• _Metin Alıntısı_

RUHEN VE BEDENEN OLGUNLAŞTINIZ MI?
“Esas duruş bir askerin ruhen ve bedenen olgunlaşma derecesinin bir göstergesidir”.
Durun, korkmayın, size talim ettirmeyeceğim. Üniformamı çıkaralı 20 yılı geçti... Esas duruşun tarif ve mânâsını nerdeyse kendim bile unutmuştum. Bunu bana, tâ 37 sene önceki bir askerim hatırlattı.
1982 yılında Bornova’da. Eğitim Birliği’nde, yaygın tabirle “acemi birliği”nde… 57’nci Topçu Tugayı, Özel Tabur, Telli Muhabere Bölüğü, yani bizim bölükteymiş.
Beni tam 37 yıl sonra sosyal medyada buldu. Aramızda kısa bir sohbet oldu. Bana, askere Almanya’dan geldiğini, “bedelli” yapabileceği halde, 20 ay askerlik yapmayı tercih ettiğini söyledi. Askerliğin kendisi için bir dönüm noktası olduğunu, her işin en iyisini yapmaya başladığını, askerden sonra tekrar Almanya’ya döndüğünü, orada kendi işini yaptığını ve bunda da başarılı olduğunu söyledi. Beni oraya davet etti. Ben de kendisini eski yuvası Bornova’ya beklediğimi iletince, işte, o, beni çok duygulandıran cümleyi kurdu: “Bornova bizim RUHEN ve BEDENEN OLGUNLAŞTIĞIMIZ yer”!

• _Veri Kesitleri_
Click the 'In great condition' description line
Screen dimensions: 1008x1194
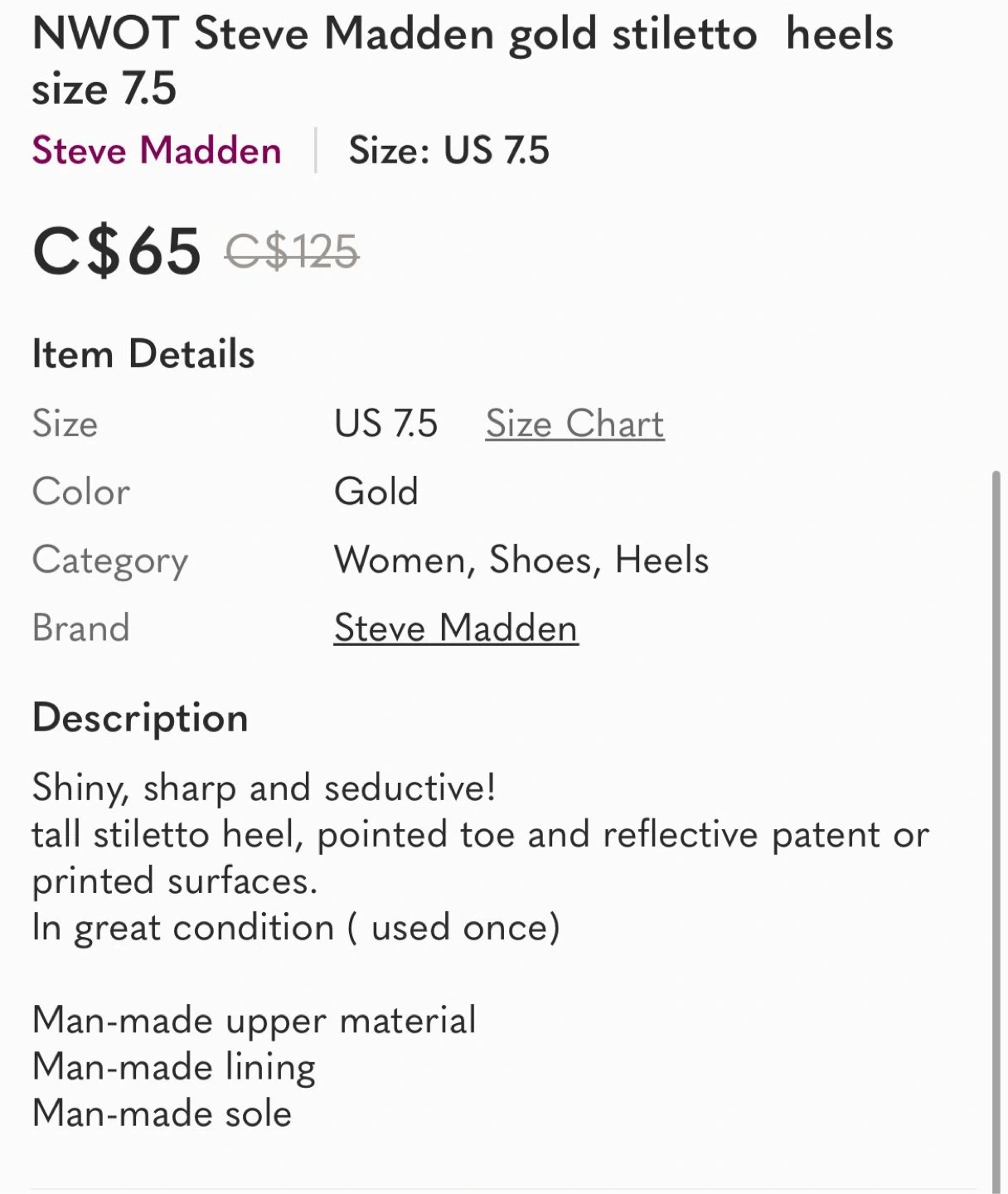(x=296, y=927)
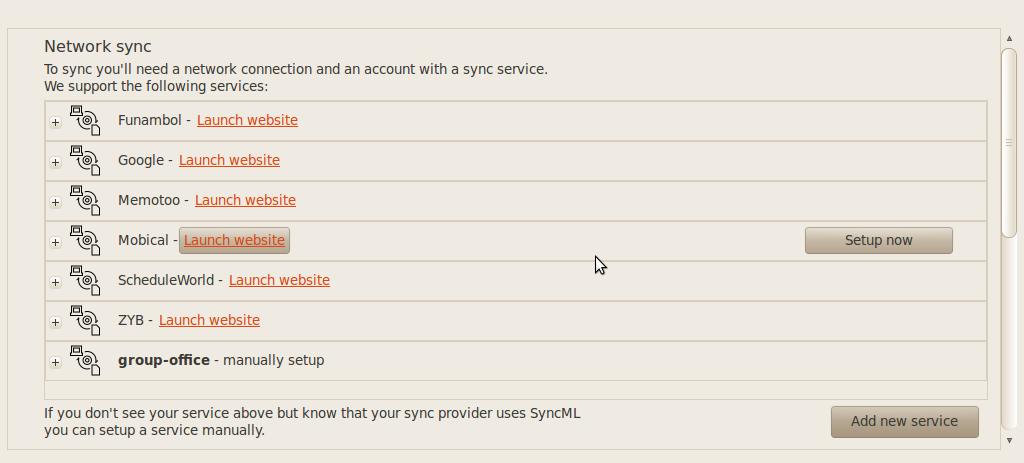Viewport: 1024px width, 463px height.
Task: Expand the Mobical service row
Action: (56, 243)
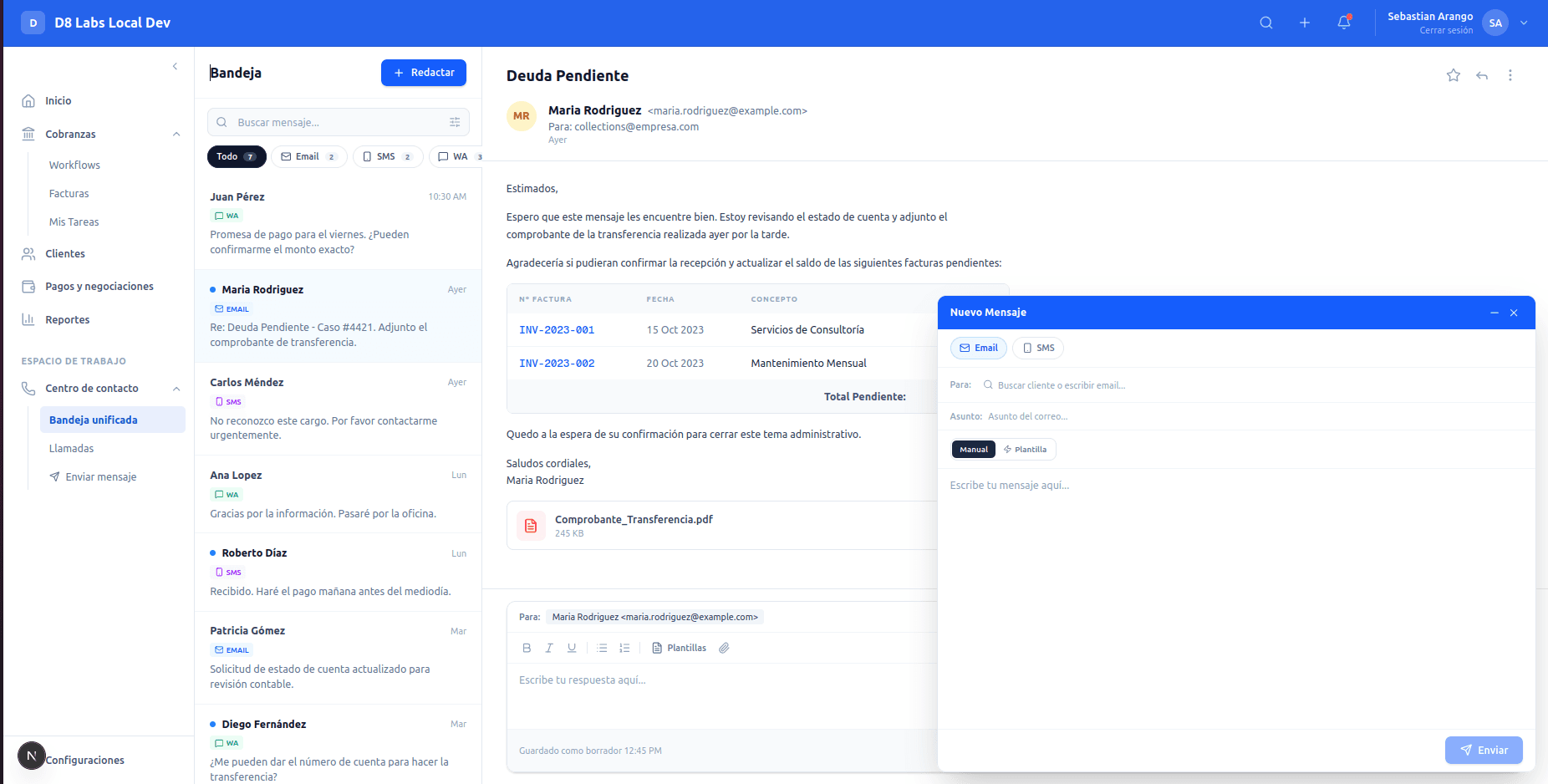Open the global search icon
This screenshot has height=784, width=1548.
pos(1265,23)
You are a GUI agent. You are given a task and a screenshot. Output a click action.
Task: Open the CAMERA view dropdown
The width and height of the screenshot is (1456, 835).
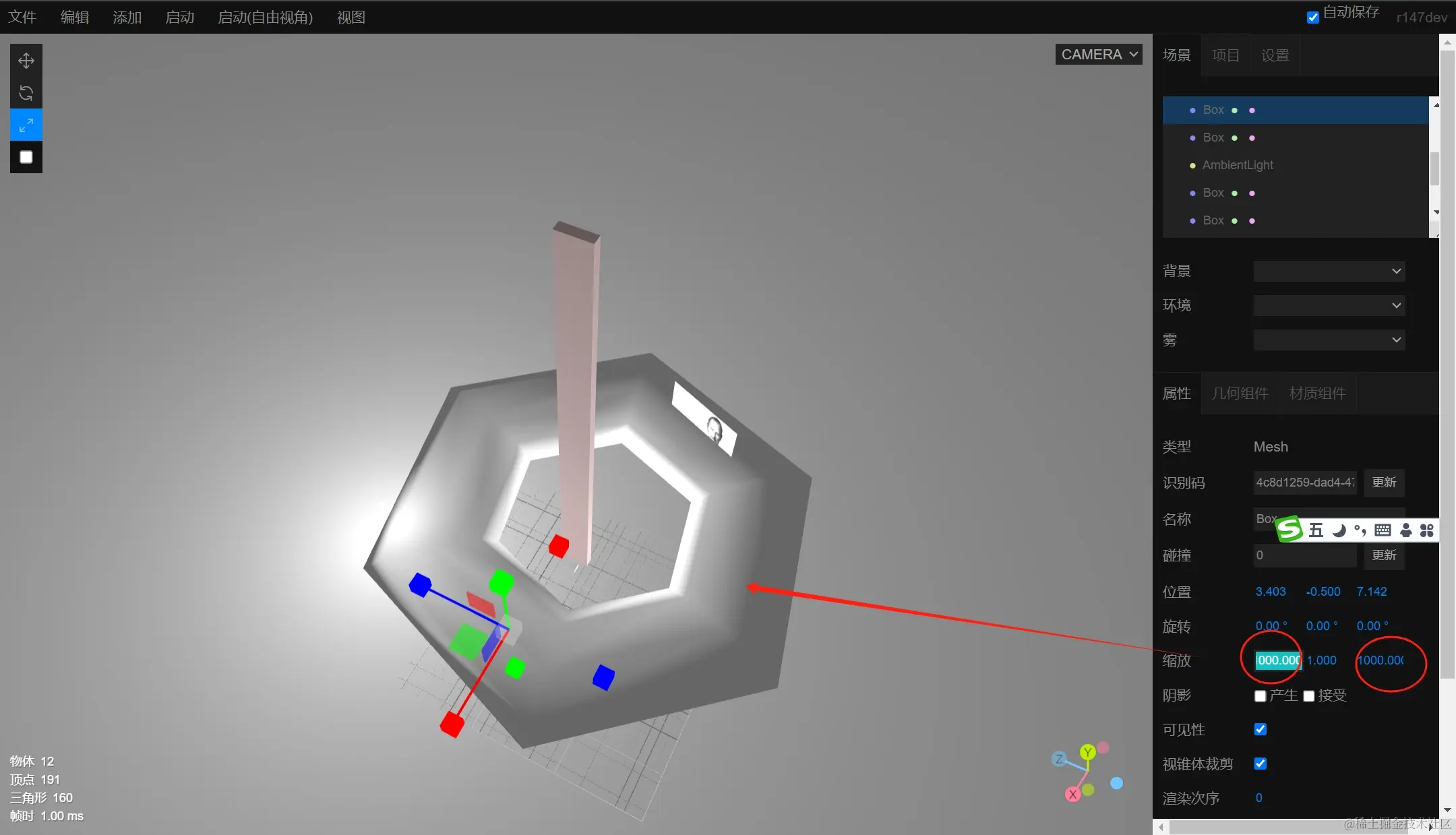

• _Yazılı Görev 1_
Askerlik anısına göre eski asker, bedelli yapabileceği halde kaç aylık askerliği tercih etmiştir?
• _Yazılı Görev 2_
Askerlik anısını son cümlesinden sonrasıyla devam ettiriniz.
Kayıtlar bu çalışmada hiçbir şekilde dikkate alınmamaktadır.

• _Görev Çıktısı 1_
Yirmi aylık askerliği tercih etmiştir.

• _Görev Çıktısı 2_
Şimdi..
Bu çocuk eğitim birliğinde 3,5 ay eğitim görüyor. Bölükte 300-350 kişiler... Her biriyle tek tek, ayrı ayrı ilgilenmemize imkân yok. Çok yoğun bir eğitim programı var: Sabah ve akşam sporları, öğle ve gece dersleri ve eğitimleri, Piyade ve branş eğitimleri, nişancılık eğitimi ve atışlar, sonra topçu atış tatbikatı, yazın aşırı sıcak, kışın aşırı yağış... Pek çok mahrumiyet...
Bu yoğun program ve olumsuz şartlar altında bu genç adam “ruhen ve bedenen olgumlaşma”yı kavrıyor ve zihnine yerleştiriyor. 37 yıl sonra, o günkü teğmenin ismini hatırlıyor ve onu sosyal medya üzerinden buluyor.
Siz olsanız etkilenmez ve duygulanmaz mısınız?
Elbette çok etkilendim ve duygulandım.
Aynı zamanda, “hadise” ziyadesiyle düşündürücü: Vatan savunması ve ülkenin istikbali açısından “mecburî” askerliğin ne kadar hayatî olduğunun açık bir kanıtı.
Öte yandan, bu hadise, benim için büyük bir iftihar vesilesi ve “eğitim başarısı” beratı! Sanırım, o eğitim birliğinde görevimin tam hakkını vermişim.
“Ömrümün sonbaharında”… Ömrümün ilkbaharında ektiğimiz tohumun yeşerdiğini gösteren bir armağan bu!
Emeklerimiz boşa gitmemiş... Tamamıyla verimli olmuş… Meyve, ideal OLGUNLUKTA!
Mehmet Kardeşim, “Mehmetçik”, ülkemin istikbali açısından içimi ümitle, moral ve cesaretle doldurdu.
Bu hatıra, bu kıssa, hatta bu “menkıbe”, bugüne ders ve ibret olsun, gelecek nesillere miras kalsın, ölümsüzleşsin diye bu satırları kaleme aldım.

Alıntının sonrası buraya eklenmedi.